Single-node quick start

export DFTRACER_ENABLE=1
export DFTRACER_LOG_FILE=/path/to/output/dftracer-service
export DFTRACER_TRACE_INTERVAL_MS=1000
export DFTRACER_LIBUV_THREADS=1

# Start in daemon mode
dftracer_service start /tmp/dftracer_service

# Stop
dftracer_service stop /tmp/dftracer_service

Multi-node notes

When launching on multiple nodes, use a per-node log_dir so PID files do not conflict on shared filesystems. A safe pattern is to include hostname in the directory path.

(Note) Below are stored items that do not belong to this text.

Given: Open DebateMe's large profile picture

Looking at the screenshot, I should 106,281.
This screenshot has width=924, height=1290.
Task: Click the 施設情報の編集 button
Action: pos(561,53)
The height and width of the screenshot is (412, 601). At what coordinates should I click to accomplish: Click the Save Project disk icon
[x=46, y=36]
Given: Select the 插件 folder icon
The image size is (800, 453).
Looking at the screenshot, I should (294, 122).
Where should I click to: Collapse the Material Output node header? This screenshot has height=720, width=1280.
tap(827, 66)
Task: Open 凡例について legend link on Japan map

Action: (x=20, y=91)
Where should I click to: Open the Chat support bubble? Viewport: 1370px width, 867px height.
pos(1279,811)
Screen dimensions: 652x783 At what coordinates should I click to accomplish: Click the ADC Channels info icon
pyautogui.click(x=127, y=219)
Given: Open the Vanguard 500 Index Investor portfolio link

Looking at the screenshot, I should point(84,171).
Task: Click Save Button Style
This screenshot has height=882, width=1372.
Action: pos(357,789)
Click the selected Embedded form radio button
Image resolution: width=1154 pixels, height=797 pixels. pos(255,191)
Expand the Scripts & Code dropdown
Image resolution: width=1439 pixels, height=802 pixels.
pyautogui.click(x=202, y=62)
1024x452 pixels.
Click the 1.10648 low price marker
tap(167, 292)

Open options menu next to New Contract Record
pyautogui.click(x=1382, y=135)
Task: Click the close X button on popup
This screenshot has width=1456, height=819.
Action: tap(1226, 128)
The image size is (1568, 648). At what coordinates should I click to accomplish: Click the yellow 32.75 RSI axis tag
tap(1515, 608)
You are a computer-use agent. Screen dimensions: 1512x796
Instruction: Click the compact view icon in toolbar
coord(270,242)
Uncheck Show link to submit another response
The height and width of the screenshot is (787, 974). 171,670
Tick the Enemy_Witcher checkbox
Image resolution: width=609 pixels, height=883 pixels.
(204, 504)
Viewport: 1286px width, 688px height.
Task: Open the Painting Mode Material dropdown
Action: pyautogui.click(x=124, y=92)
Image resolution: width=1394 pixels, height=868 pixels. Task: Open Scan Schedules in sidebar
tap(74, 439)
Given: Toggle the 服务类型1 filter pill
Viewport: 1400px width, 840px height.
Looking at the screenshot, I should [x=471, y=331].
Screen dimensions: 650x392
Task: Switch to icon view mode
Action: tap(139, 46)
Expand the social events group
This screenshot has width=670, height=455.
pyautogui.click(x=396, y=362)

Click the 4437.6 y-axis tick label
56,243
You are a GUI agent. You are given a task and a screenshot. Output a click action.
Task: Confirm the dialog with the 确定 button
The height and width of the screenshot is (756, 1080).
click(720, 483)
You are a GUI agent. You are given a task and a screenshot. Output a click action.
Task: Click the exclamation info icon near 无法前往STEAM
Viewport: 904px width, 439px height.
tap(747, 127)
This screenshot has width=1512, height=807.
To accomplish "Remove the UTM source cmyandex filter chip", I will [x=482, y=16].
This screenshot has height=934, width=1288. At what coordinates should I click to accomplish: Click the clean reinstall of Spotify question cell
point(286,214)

If your binary is not in PATH, point SERVICE_BIN to either:

  • <build_dir>/bin/dftracer_service

  • <install_prefix>/bin/dftracer_service

Examples below assume:

export SERVICE_BIN=dftracer_service
export DFTRACER_ENABLE=1
export DFTRACER_LOG_FILE=/path/to/output/dftracer-service
export DFTRACER_TRACE_INTERVAL_MS=1000
export DFTRACER_LIBUV_THREADS=1

Run on multiple nodes with mpirun

Start one service process per rank/node:

mpirun -np 4 bash -lc '
  node_tag=${OMPI_COMM_WORLD_RANK:-${PMI_RANK:-0}}
  node_name=$(hostname -s)
  log_dir=/tmp/dftracer_service_${node_name}_${node_tag}
  mkdir -p "${log_dir}"
  "${SERVICE_BIN}" start "${log_dir}"
'

Stop all service processes:

mpirun -np 4 bash -lc '
  node_tag=${OMPI_COMM_WORLD_RANK:-${PMI_RANK:-0}}
  node_name=$(hostname -s)
  log_dir=/tmp/dftracer_service_${node_name}_${node_tag}
  "${SERVICE_BIN}" stop "${log_dir}"
'

Run on multiple nodes with flux run

Start one service process per task:

flux run -N 4 -n 4 bash -lc '
  node_tag=${FLUX_TASK_RANK:-0}
  node_name=$(hostname -s)
  log_dir=/tmp/dftracer_service_${node_name}_${node_tag}
  mkdir -p "${log_dir}"
  "${SERVICE_BIN}" start "${log_dir}"
'

Stop all service processes:

flux run -N 4 -n 4 bash -lc '
  node_tag=${FLUX_TASK_RANK:-0}
  node_name=$(hostname -s)
  log_dir=/tmp/dftracer_service_${node_name}_${node_tag}
  "${SERVICE_BIN}" stop "${log_dir}"
'

Run on multiple nodes with srun

Start one service process per task:

srun -N 4 -n 4 bash -lc '
  node_tag=${SLURM_PROCID:-0}
  node_name=${SLURMD_NODENAME:-$(hostname -s)}
  log_dir=/tmp/dftracer_service_${node_name}_${node_tag}
  mkdir -p "${log_dir}"
  "${SERVICE_BIN}" start "${log_dir}"
'

Stop all service processes:

srun -N 4 -n 4 bash -lc '
  node_tag=${SLURM_PROCID:-0}
  node_name=${SLURMD_NODENAME:-$(hostname -s)}
  log_dir=/tmp/dftracer_service_${node_name}_${node_tag}
  "${SERVICE_BIN}" stop "${log_dir}"
'

Troubleshooting

  • If startup fails, verify DFTRACER_LOG_FILE is set and writable.

  • Check <log_dir>/dftracer_server.out and <log_dir>/dftracer_server.err on each node.

  • If stop reports no running server, verify you are using the same log_dir path used for start on that node.